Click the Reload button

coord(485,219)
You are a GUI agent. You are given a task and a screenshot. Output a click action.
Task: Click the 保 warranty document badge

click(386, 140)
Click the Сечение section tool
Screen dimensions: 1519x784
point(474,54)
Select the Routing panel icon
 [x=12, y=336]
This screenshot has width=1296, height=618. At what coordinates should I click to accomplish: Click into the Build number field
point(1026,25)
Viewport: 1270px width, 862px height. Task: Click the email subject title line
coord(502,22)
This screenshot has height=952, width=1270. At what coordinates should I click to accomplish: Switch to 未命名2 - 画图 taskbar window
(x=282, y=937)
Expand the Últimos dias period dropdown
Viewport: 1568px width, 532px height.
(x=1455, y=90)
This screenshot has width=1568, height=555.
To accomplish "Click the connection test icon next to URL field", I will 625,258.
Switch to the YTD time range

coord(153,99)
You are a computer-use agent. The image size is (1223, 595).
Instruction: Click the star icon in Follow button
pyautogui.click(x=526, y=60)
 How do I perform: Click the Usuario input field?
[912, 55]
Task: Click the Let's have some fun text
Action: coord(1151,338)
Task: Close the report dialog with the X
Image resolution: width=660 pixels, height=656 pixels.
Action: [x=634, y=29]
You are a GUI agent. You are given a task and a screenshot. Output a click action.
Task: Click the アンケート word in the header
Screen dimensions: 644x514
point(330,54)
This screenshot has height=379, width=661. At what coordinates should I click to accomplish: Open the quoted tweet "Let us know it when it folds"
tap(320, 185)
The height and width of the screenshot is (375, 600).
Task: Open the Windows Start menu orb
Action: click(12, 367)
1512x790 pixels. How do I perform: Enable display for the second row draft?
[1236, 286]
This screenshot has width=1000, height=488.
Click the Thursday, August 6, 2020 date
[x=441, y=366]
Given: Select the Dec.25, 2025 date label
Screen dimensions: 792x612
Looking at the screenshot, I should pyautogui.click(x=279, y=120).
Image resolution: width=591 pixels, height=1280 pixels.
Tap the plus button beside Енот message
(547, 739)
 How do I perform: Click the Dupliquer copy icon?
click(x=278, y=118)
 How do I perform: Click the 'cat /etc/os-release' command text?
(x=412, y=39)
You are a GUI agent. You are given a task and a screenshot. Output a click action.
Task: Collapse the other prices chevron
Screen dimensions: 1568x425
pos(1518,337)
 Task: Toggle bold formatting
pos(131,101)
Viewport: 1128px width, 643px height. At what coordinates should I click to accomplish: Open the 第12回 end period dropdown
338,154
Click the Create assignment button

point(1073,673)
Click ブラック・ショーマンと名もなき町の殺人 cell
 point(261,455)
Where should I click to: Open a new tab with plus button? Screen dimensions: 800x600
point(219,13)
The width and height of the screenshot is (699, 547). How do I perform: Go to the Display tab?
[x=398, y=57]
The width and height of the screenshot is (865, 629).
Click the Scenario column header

ABOUT THIS EXERCISE:
Each line of the listing is to be printed again, unchanged.

RESULT OF THIS EXERCISE:
Click the Reload button

coord(485,219)
You are a GUI agent. You are given a task and a screenshot. Output a click action.
Task: Click the 保 warranty document badge

click(386, 140)
Click the Сечение section tool
Screen dimensions: 1519x784
point(474,54)
Select the Routing panel icon
 [x=12, y=336]
This screenshot has width=1296, height=618. At what coordinates should I click to accomplish: Click into the Build number field
point(1026,25)
Viewport: 1270px width, 862px height. Task: Click the email subject title line
coord(502,22)
This screenshot has height=952, width=1270. At what coordinates should I click to accomplish: Switch to 未命名2 - 画图 taskbar window
(x=282, y=937)
Expand the Últimos dias period dropdown
Viewport: 1568px width, 532px height.
(x=1455, y=90)
This screenshot has width=1568, height=555.
To accomplish "Click the connection test icon next to URL field", I will 625,258.
Switch to the YTD time range

coord(153,99)
You are a computer-use agent. The image size is (1223, 595).
Instruction: Click the star icon in Follow button
pyautogui.click(x=526, y=60)
 How do I perform: Click the Usuario input field?
[912, 55]
Task: Click the Let's have some fun text
Action: coord(1151,338)
Task: Close the report dialog with the X
Image resolution: width=660 pixels, height=656 pixels.
Action: [x=634, y=29]
You are a GUI agent. You are given a task and a screenshot. Output a click action.
Task: Click the アンケート word in the header
Screen dimensions: 644x514
point(330,54)
This screenshot has height=379, width=661. At what coordinates should I click to accomplish: Open the quoted tweet "Let us know it when it folds"
tap(320, 185)
The height and width of the screenshot is (375, 600).
Task: Open the Windows Start menu orb
Action: click(12, 367)
1512x790 pixels. How do I perform: Enable display for the second row draft?
[1236, 286]
This screenshot has width=1000, height=488.
Click the Thursday, August 6, 2020 date
[x=441, y=366]
Given: Select the Dec.25, 2025 date label
Screen dimensions: 792x612
Looking at the screenshot, I should pyautogui.click(x=279, y=120).
Image resolution: width=591 pixels, height=1280 pixels.
Tap the plus button beside Енот message
(547, 739)
 How do I perform: Click the Dupliquer copy icon?
click(x=278, y=118)
 How do I perform: Click the 'cat /etc/os-release' command text?
(x=412, y=39)
You are a GUI agent. You are given a task and a screenshot. Output a click action.
Task: Collapse the other prices chevron
Screen dimensions: 1568x425
pos(1518,337)
 Task: Toggle bold formatting
pos(131,101)
Viewport: 1128px width, 643px height. At what coordinates should I click to accomplish: Open the 第12回 end period dropdown
338,154
Click the Create assignment button

point(1073,673)
Click ブラック・ショーマンと名もなき町の殺人 cell
 point(261,455)
Where should I click to: Open a new tab with plus button? Screen dimensions: 800x600
point(219,13)
The width and height of the screenshot is (699, 547). How do I perform: Go to the Display tab?
[x=398, y=57]
The width and height of the screenshot is (865, 629).
Click the Scenario column header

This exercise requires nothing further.